Les jours continuent. Memel n’existe plus que sur les cartes stratégiques. Le front s’est rétréci. Beaucoup d’hommes ont été quand même embarqués. Mais il en reste encore des milliers. Des milliers qui errent silencieusement dans la brume nocturne. Ils font une lugubre navette entre les positions qu’ils doivent encore tenir et le demi-tombeau qui recueille le souffle haletant de leur sommeil mutilé. Il en reste et depuis mes yeux agrandis d’hébétude je les observe encore. Ils errent parmi le sublime de la tragédie, dans un silence qui, à mes oreilles, annihilerait tous les bruits de la terre. Ils errent nus de toute condition humaine. Et moi je les regarde, seul, épouvantablement seul, avec des larmes lourdes comme le mercure qui coulent intarissables à l’intérieur de moi-même.
Il y a combien de temps que nous sommes là ? Combien de vies ? Je ne sais plus. Personne ne sait plus et le monde ne saura jamais. J’ai l’impression de n’être né que pour cette épreuve. Memel est devenu le sommet de ma vie, l’ultime sommet surplombé par le voile de l’infini. Après Memel il ne restera plus rien de nous. La vie que je connaîtrai ensuite ne sera qu’une paire de béquilles que l’on offre à un mutilé. Memel, c’est la tombe sur laquelle je dépose ma vie, c’est l’absolu. Le silence qui enveloppe nos groupes a quelque chose de miraculeux. Il permet à tous ces « morts » qui s’agitent autour de moi d’avoir une idée d’après eux. Pour aussi stupide que cela puisse paraître, l’idée que notre détresse serait mentionnée, même à titre posthume, nous réconfortait auparavant. Aujourd’hui, cet ultime souci s’est envolé. Ce qui pourrait être dit sur notre misère dépendrait aussi du pauvre système d’interprétation que les hommes ont cru mettre au point. Le spectacle de Memel n’est même pas assisté du jugement dernier. Il s’estompe et s’efface sans spectateur, aussi gratuit que le grandiose spectacle de l’infini. Et nous, nous subissons l’étreinte dans le silence qui nous a intégrés.

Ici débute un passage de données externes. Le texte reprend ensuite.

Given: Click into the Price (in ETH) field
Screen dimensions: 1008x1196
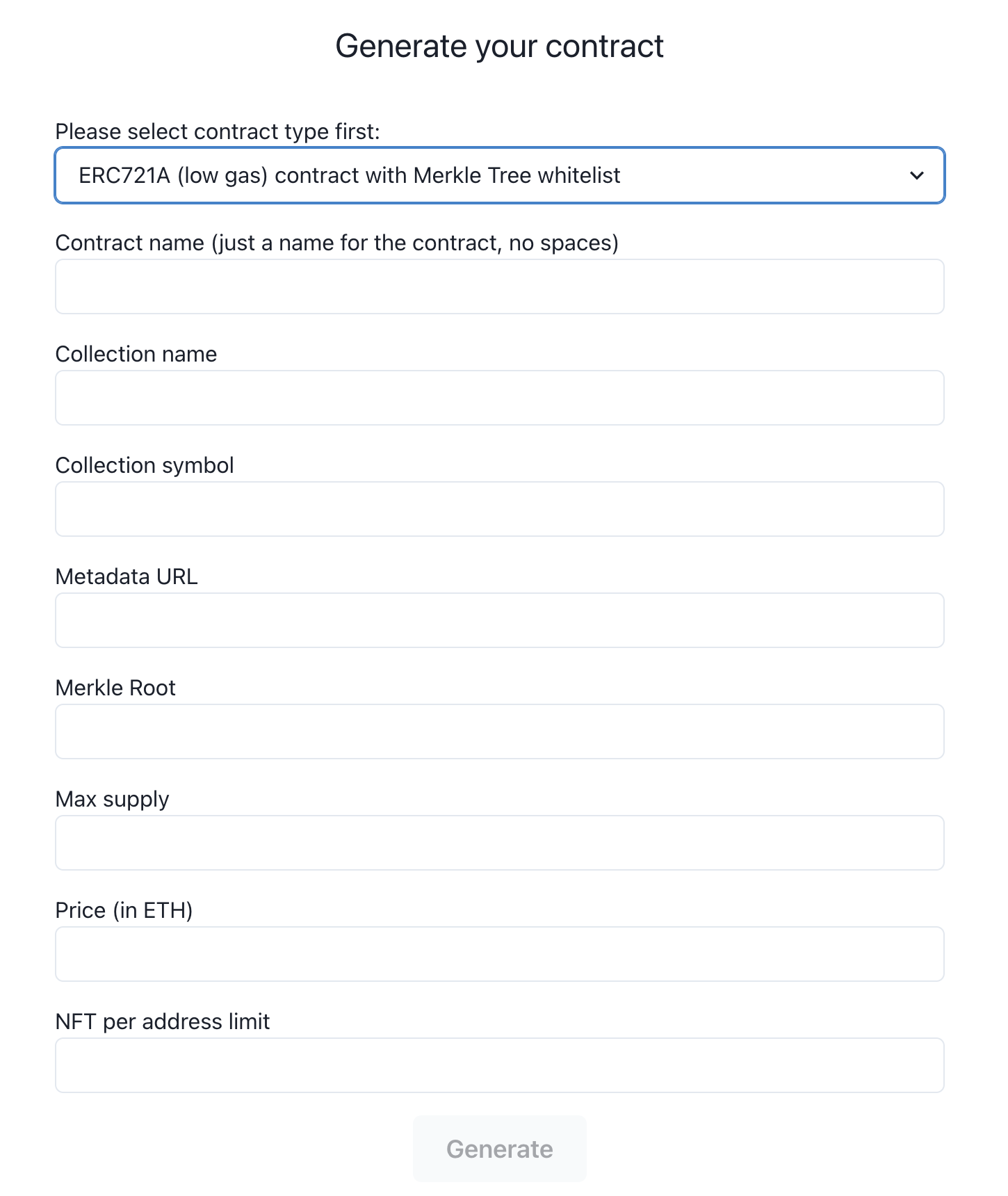Looking at the screenshot, I should click(x=499, y=954).
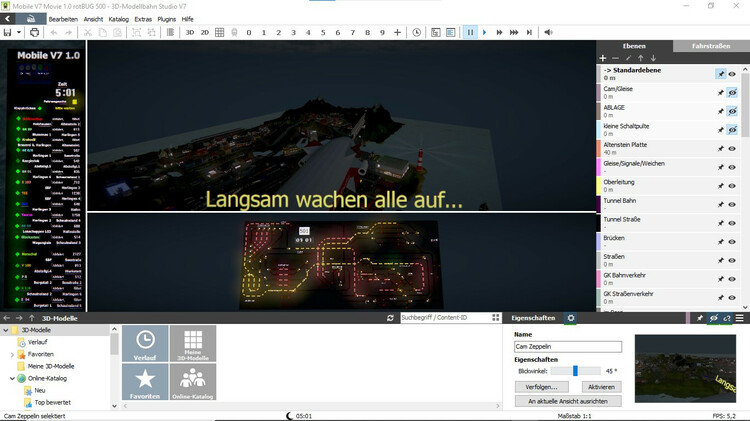Click the refresh icon beside the search box
The image size is (750, 421).
pos(391,318)
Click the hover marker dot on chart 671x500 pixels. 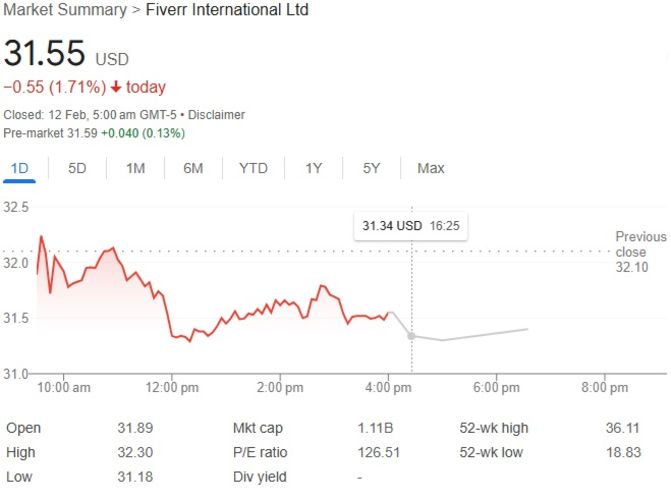tap(411, 336)
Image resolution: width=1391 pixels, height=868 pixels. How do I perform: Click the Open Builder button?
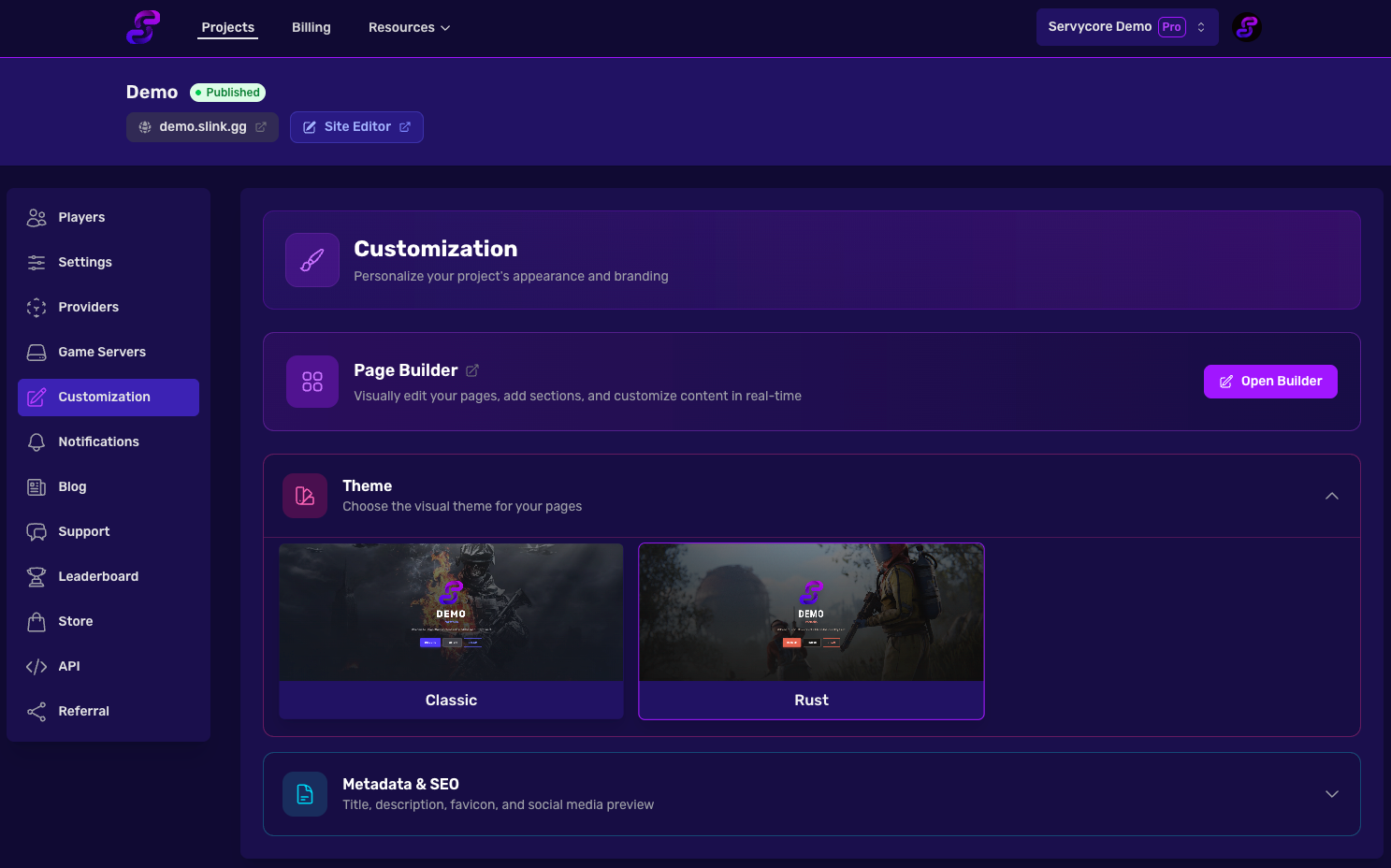point(1269,381)
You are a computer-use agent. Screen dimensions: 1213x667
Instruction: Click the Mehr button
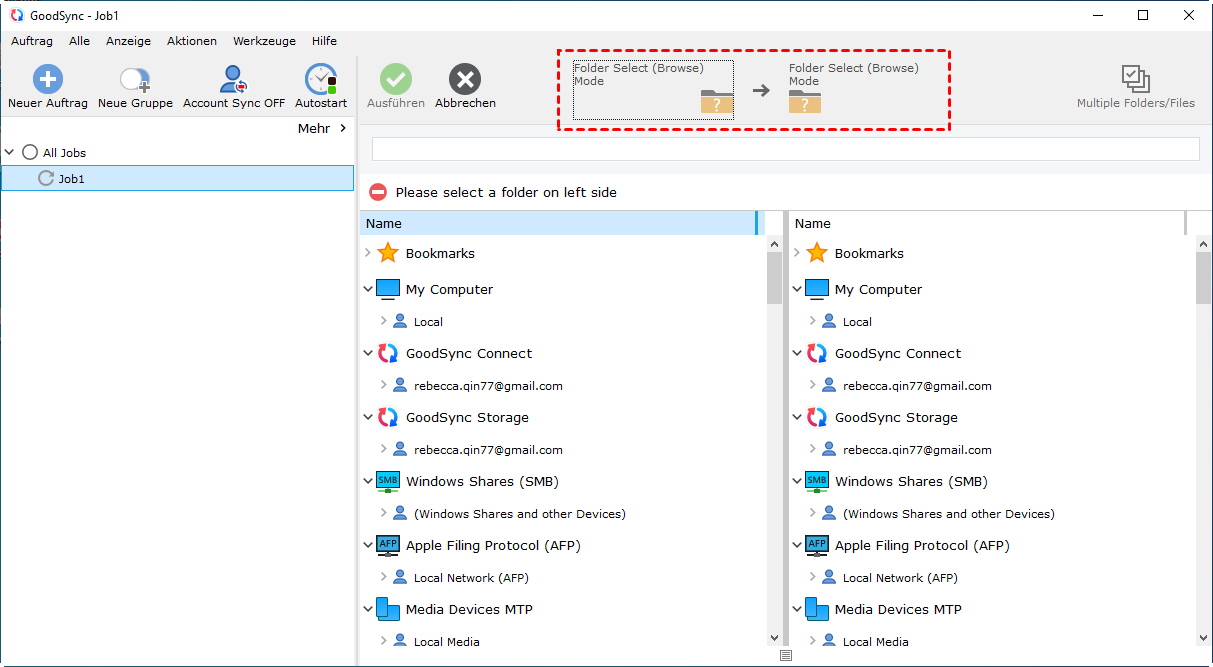click(322, 128)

Nous avons abandonné la cave pour la tourelle d’un ouvrage de défense antiaérienne dont la pièce a été pulvérisée. Dans le petit espace qui abritait le gogno, j’ai déposé mes hardes. Instinctivement Halls y a posé les siennes, également Schlesser et puis un autre type dont le nom n’a plus d’importance. Les autres compagnons, Wiener, Lindberg, Pferham et sept ou huit autres occupent ce qui reste de la tourelle proprement dite. Notre nouveau local est moins humide que la cave où nous étions, mais ce n’est pas à cause de cela que nous l’avons quittée. On nous a collés dans ce bloc de béton parce que cela nous rapproche des différentes positions que nous devons gagner à chaque instant. Le front a encore diminué car les Russes s’occupent à nouveau sérieusement de nous. Les soldats allemands, qui bouclent encore la toute petite enceinte de Memel, vont avoir à envisager de sérieuses attaques qui risquent fort d’être décisives. Les positions que nous gagnons très souvent doivent être approchées avec une extrême prudence. Des soldats désespérés se sont parfois rendus aux Russes. Alors les Russes ont endossé leurs guenilles et attendent à leur place la relève.

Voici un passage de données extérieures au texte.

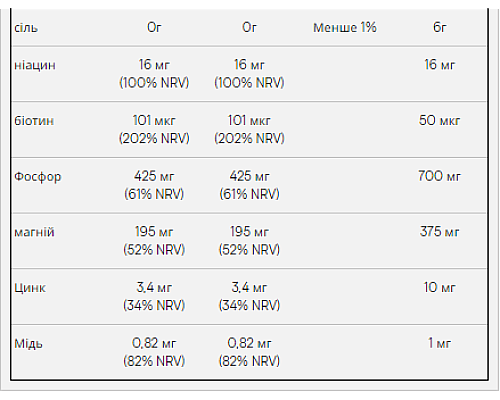
Task: Click the магній row label
Action: [34, 232]
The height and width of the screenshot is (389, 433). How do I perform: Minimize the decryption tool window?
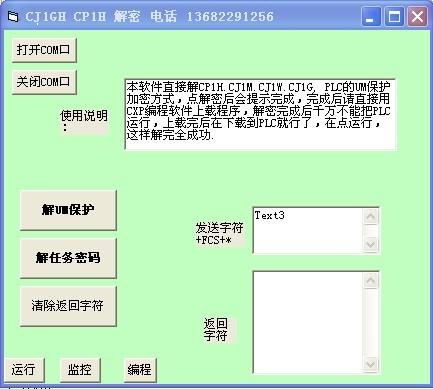370,16
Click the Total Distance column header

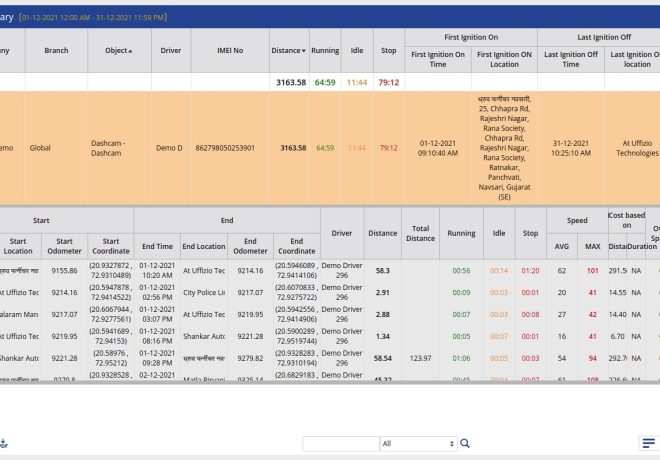[421, 233]
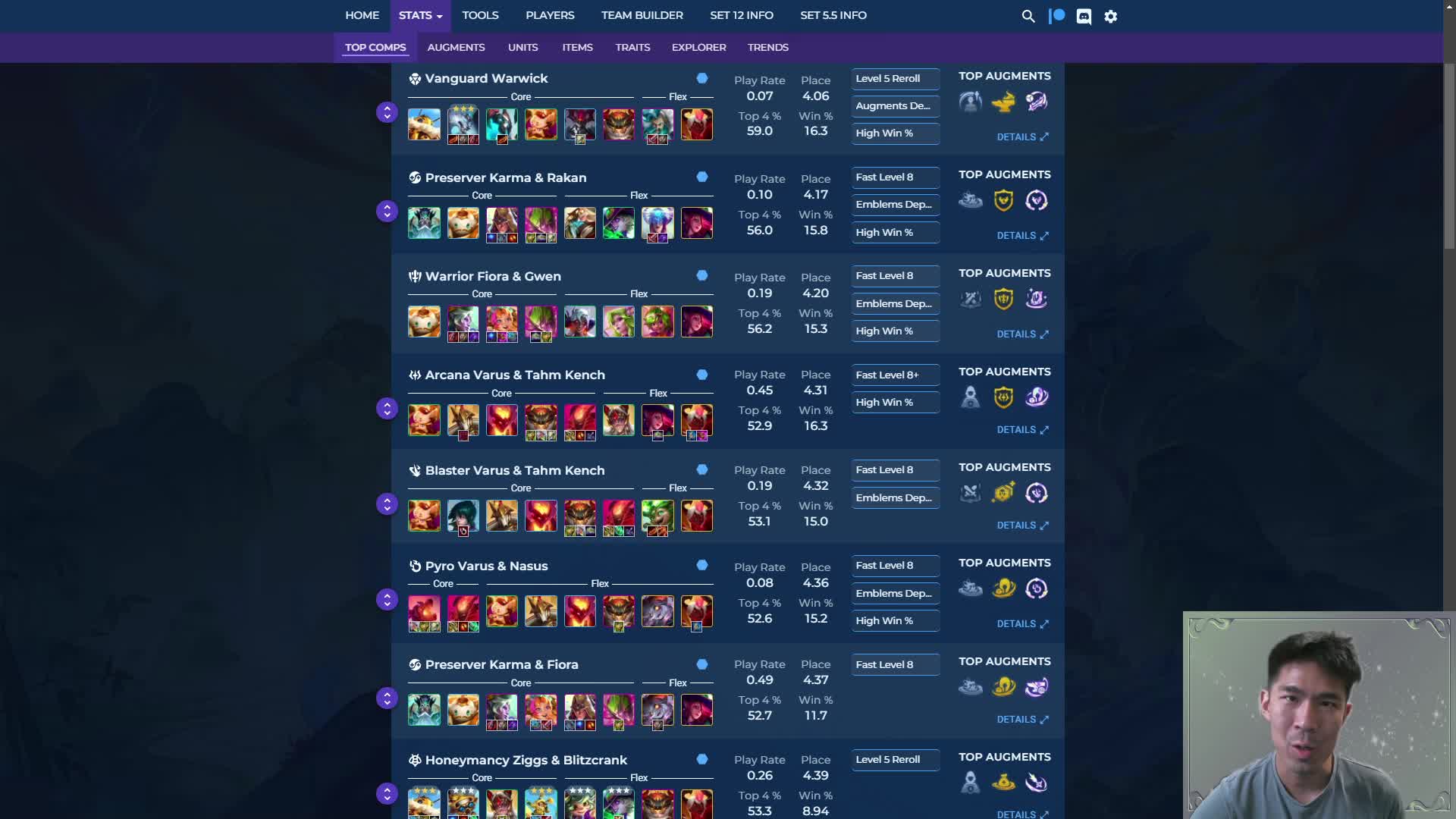Switch to the AUGMENTS tab
This screenshot has height=819, width=1456.
[x=456, y=47]
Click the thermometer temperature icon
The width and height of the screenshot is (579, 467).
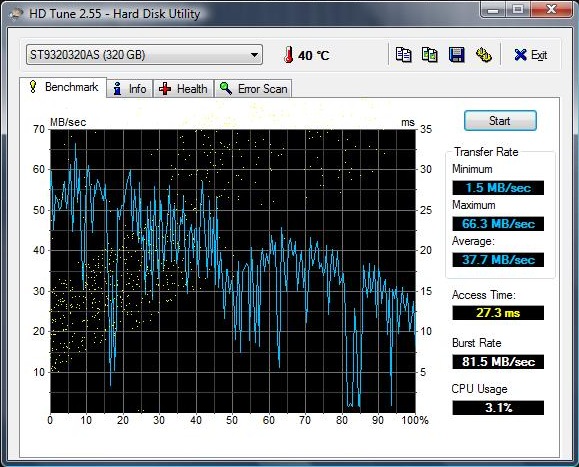pos(288,55)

Les misérables défenseurs sont tombés plusieurs fois dans le piège. Plus souvent encore, les malheureux soldats épuisés ont vu trop tard arriver Ivan qui a rampé jusqu’à eux. Ils ont péri et Ivan les remplace.

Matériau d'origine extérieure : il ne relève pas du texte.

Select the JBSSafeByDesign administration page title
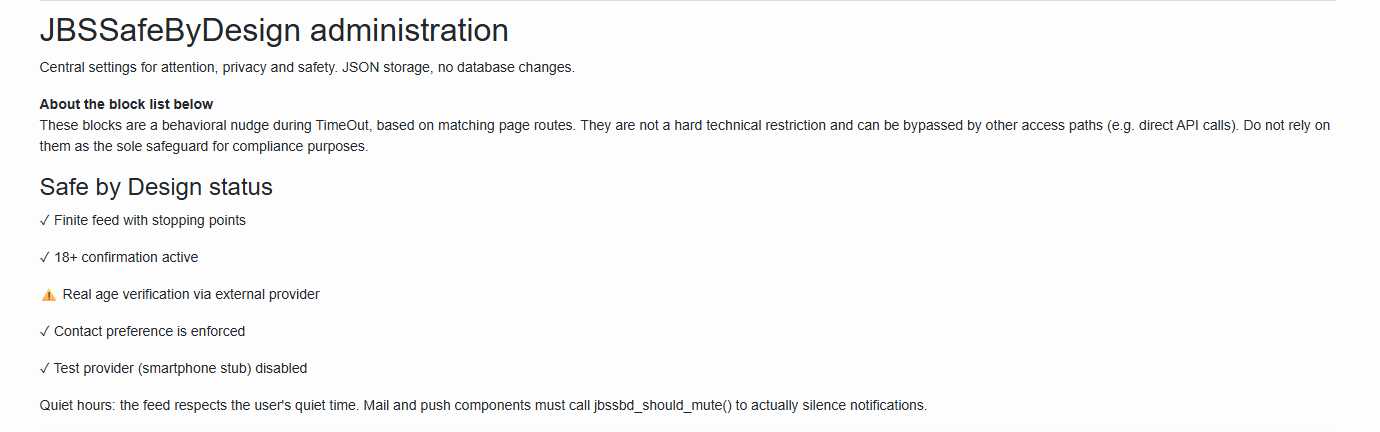pyautogui.click(x=274, y=30)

Wiener et deux autres types ont failli être pris au piège. L’ancien a éventé le coup et est, paraît-il, entré dans une colère dont nous connaissons l’intensité.
— C’est lui qui nous a sauvés, balbutient les deux autres en nous désignant l’ancien, il leur a balancé tout son colis de grenades sur la gueule.
Les deux types parlent d’une façon hachée, ce sont leurs nerfs qui parlent car, en fait, ils savent que leur vie est fichue.
Wiener, lui, ne dit rien. Il a retrouvé son mutisme et reste prostré contre le mur du bunker que le givre fait scintiller par endroits. Nous, nous regardons Wiener. Nous sommes habitués à être sauvés par Wiener.
Le soir, un des nôtres a voulu fumer une cigarette trouvée sur un cadavre russe. Il l’a allumée et est sorti faire un besoin. Ivan a de bons yeux. Il a vu le rougeoiment de la cigarette. L’obus de cinquante a percuté le béton et les éclats ont été renvoyés en vrac sur le dos de notre camarade. Il n’a pas crié lui non plus.
— Ivan s’est rapproché encore, murmure Pferham.